> Your instructions
Pick out the lines below that include the string "Select".

── Records for the task

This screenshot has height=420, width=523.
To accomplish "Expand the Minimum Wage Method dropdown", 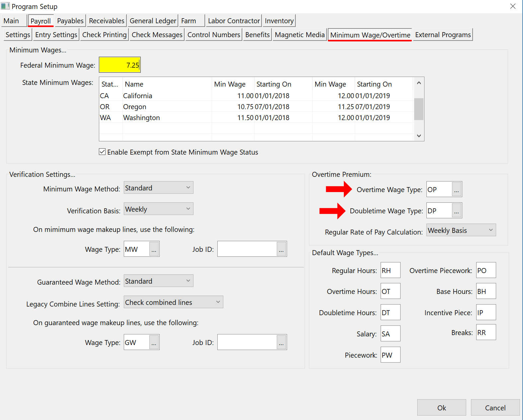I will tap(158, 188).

────
── Records for the task

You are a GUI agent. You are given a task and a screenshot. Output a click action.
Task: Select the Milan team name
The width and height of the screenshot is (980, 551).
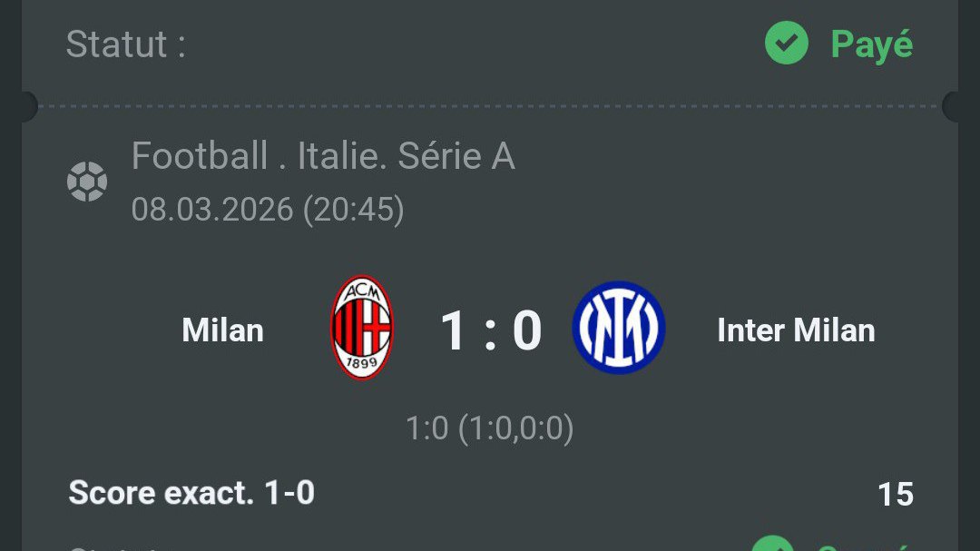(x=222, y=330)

────
── Records for the task

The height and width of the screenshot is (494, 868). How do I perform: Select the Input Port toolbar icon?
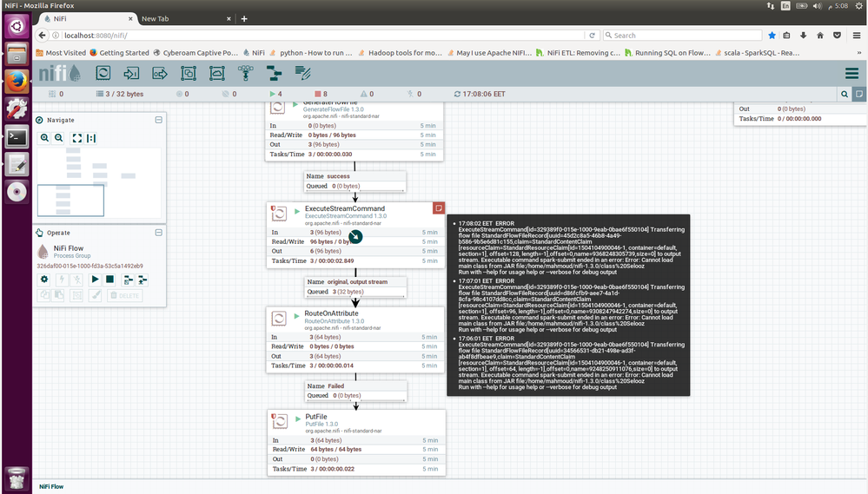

────

> Answer space
Task: Select the Milan team name
The height and width of the screenshot is (494, 868). How do I perform: Select the Input Port toolbar icon?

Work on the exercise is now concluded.